▸ **Activity**: Could you write out, exactly, every line from the top of the data through the line holding "Topics (1140, 19)"? Omit the pictures.

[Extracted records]

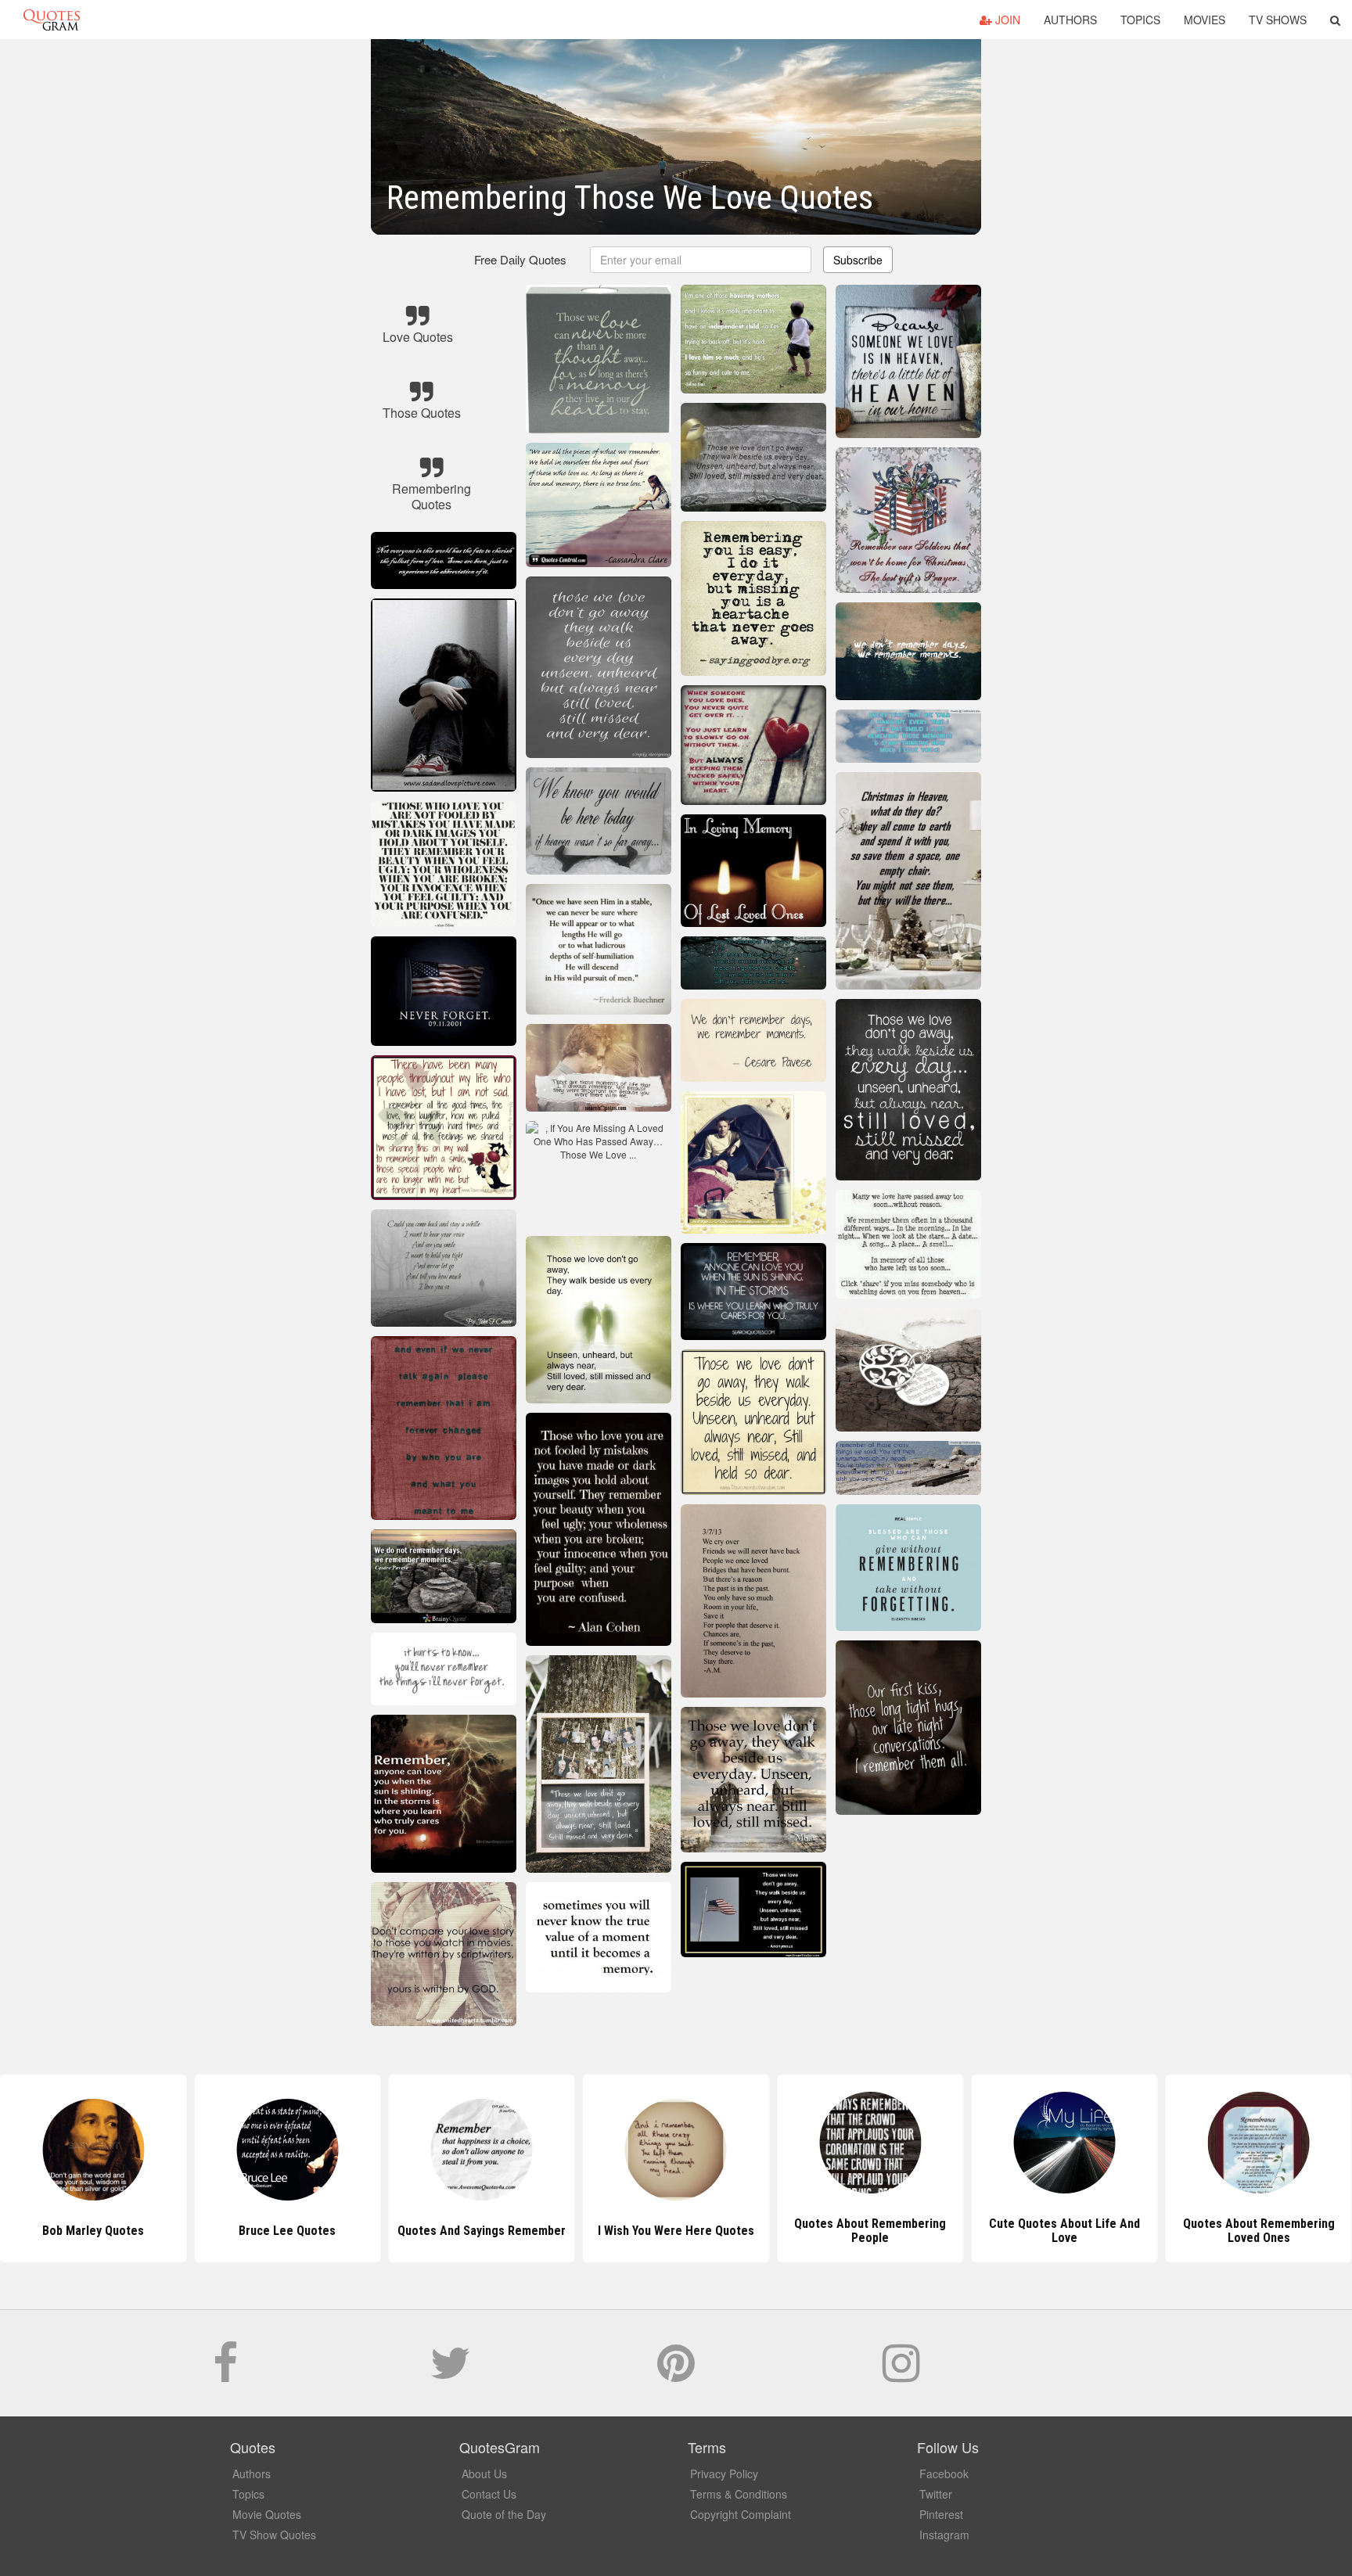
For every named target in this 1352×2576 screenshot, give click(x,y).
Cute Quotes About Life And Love (870, 2230)
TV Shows (1278, 19)
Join (1006, 19)
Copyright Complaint (740, 2514)
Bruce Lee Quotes (93, 2230)
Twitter (935, 2494)
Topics (1140, 19)
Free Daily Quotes (520, 259)
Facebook (944, 2473)
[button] (1335, 19)
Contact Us (489, 2494)
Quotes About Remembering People (676, 2230)
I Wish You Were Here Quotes (482, 2230)
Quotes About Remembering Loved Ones (1065, 2230)
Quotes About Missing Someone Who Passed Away (1259, 2230)
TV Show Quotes (274, 2534)
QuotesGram (51, 19)
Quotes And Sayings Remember (287, 2230)
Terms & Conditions (738, 2494)
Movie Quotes (266, 2514)
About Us (484, 2473)
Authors (1070, 19)
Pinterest (941, 2514)
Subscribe (858, 260)
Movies (1204, 19)
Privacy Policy (724, 2473)
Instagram (944, 2534)
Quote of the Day (504, 2514)
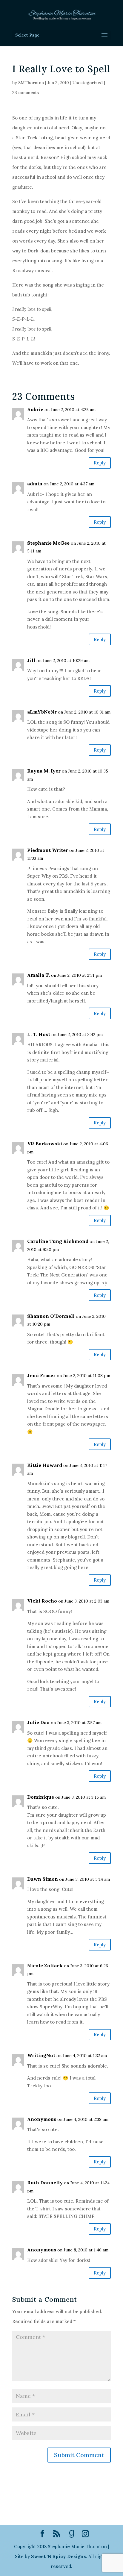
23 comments (25, 92)
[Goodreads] (72, 2534)
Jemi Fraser (41, 1375)
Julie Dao (38, 1722)
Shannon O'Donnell (51, 1316)
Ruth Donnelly (45, 2183)
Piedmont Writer (47, 850)
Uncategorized (88, 82)
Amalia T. (38, 975)
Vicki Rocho (42, 1601)
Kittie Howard (44, 1465)
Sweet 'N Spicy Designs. (59, 2556)
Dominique (40, 1797)
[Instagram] (85, 2534)
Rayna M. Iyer (44, 771)
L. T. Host (38, 1034)
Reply (100, 463)
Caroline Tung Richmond (57, 1241)
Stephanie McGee (48, 543)
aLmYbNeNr (42, 712)
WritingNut (41, 2055)
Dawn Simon (42, 1879)
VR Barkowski (44, 1144)
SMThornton (31, 82)
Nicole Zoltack (45, 1965)
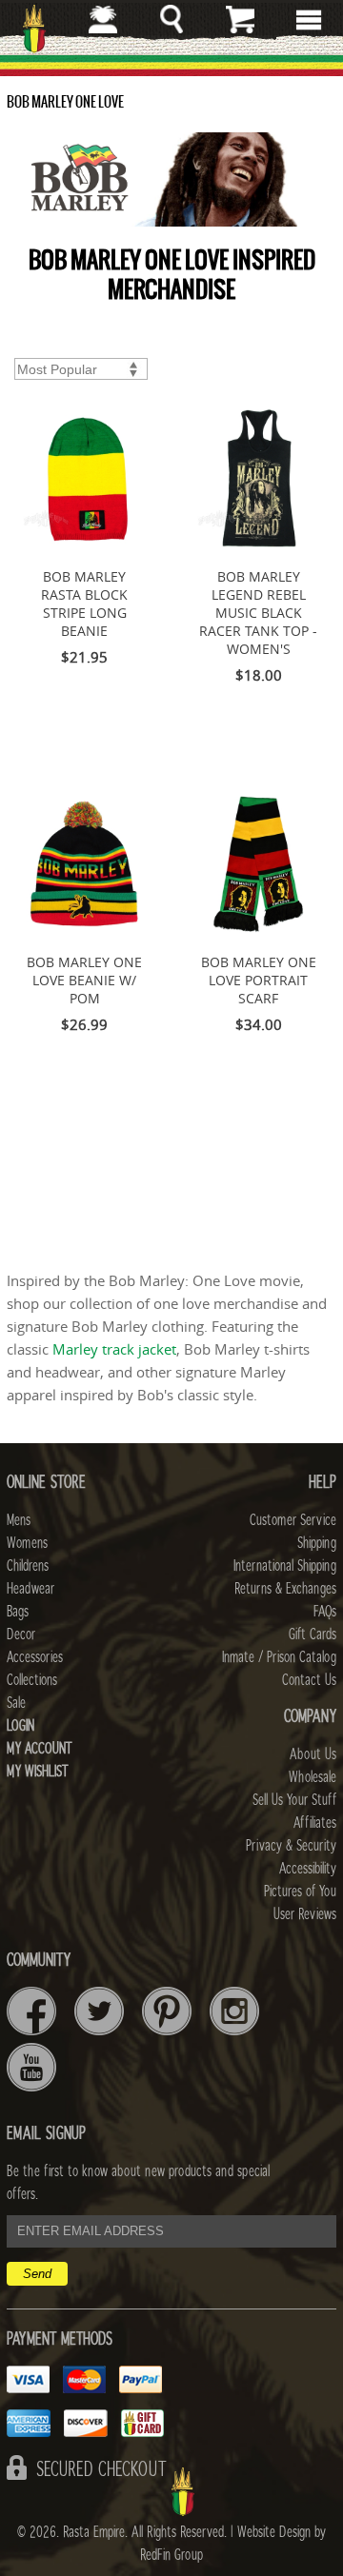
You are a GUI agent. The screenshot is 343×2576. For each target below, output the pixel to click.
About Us (313, 1754)
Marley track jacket (114, 1348)
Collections (32, 1680)
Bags (18, 1611)
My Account (39, 1748)
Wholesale (312, 1777)
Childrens (28, 1566)
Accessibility (307, 1868)
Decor (21, 1634)
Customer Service (293, 1520)
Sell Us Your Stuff (294, 1800)
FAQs (324, 1611)
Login (20, 1726)
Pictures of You (300, 1891)
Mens (18, 1520)
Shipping (316, 1543)
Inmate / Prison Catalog (279, 1657)
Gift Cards (312, 1634)
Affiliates (314, 1823)
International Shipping (284, 1566)
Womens (27, 1543)
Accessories (35, 1657)
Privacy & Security (291, 1845)
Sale (16, 1703)
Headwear (30, 1588)
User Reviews (304, 1914)
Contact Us (309, 1680)
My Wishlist (38, 1771)
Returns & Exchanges (285, 1588)
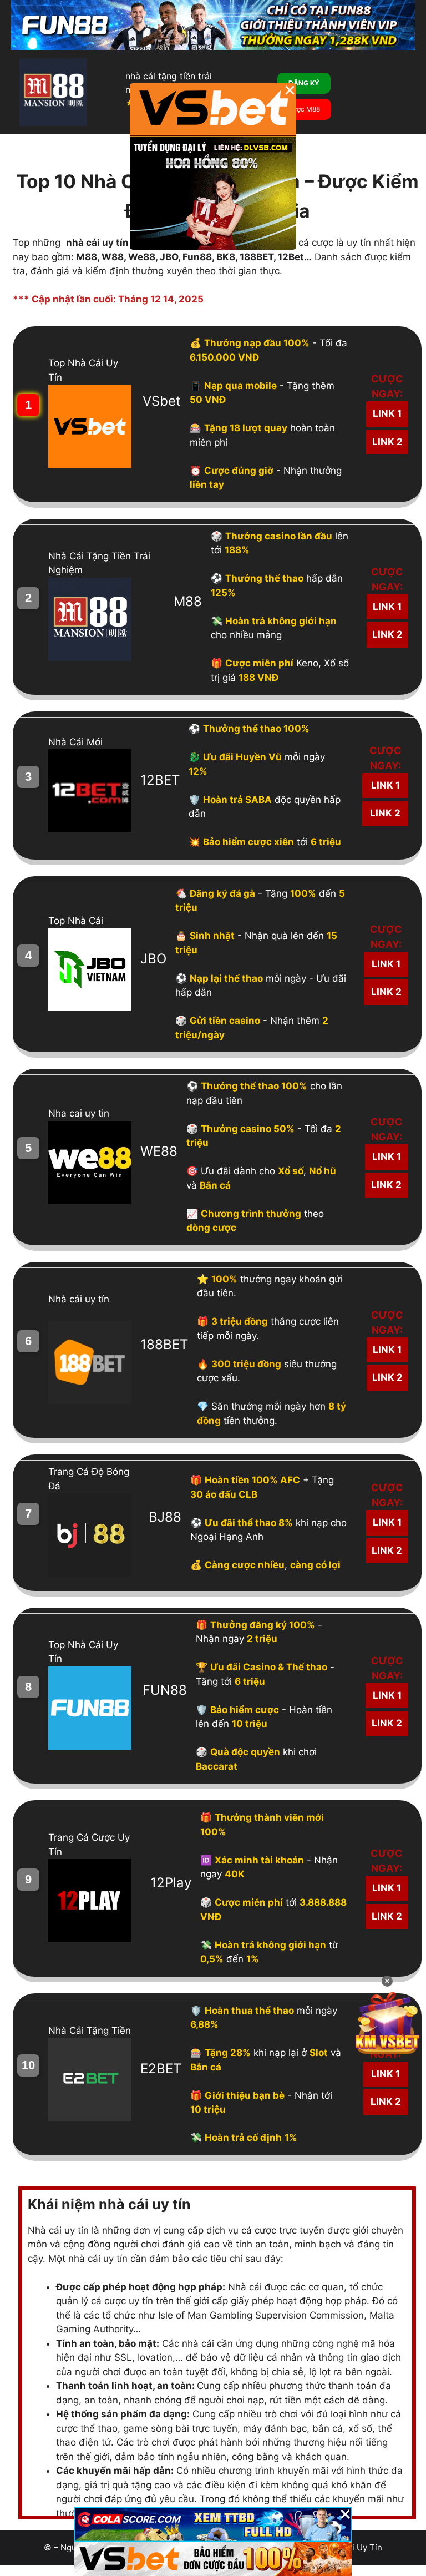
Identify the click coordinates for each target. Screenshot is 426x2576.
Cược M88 (304, 109)
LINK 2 (387, 441)
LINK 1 (387, 413)
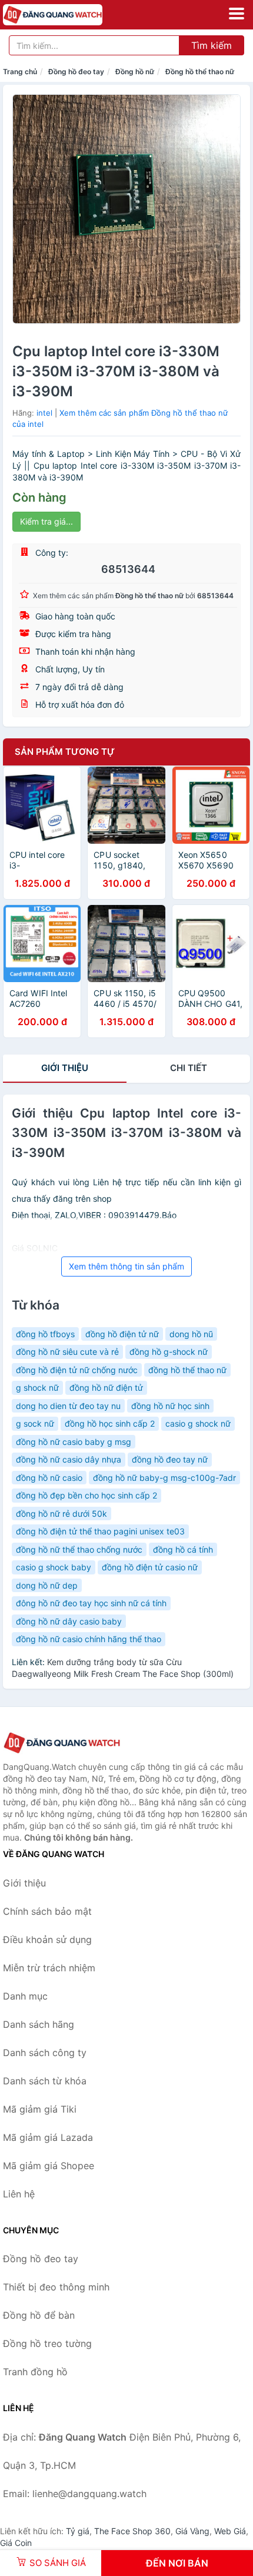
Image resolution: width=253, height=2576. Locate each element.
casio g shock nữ (198, 1423)
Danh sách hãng (38, 2024)
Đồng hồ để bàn (39, 2315)
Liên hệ (19, 2194)
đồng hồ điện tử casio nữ (150, 1567)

▸ **Response box**:
For every named target in this 1352×2576 screenshot, give click(x,y).
Cute Quotes About Life And Love (870, 2230)
TV Shows (1278, 19)
Join (1006, 19)
Copyright Complaint (740, 2514)
Bruce Lee Quotes (93, 2230)
Twitter (935, 2494)
Topics (1140, 19)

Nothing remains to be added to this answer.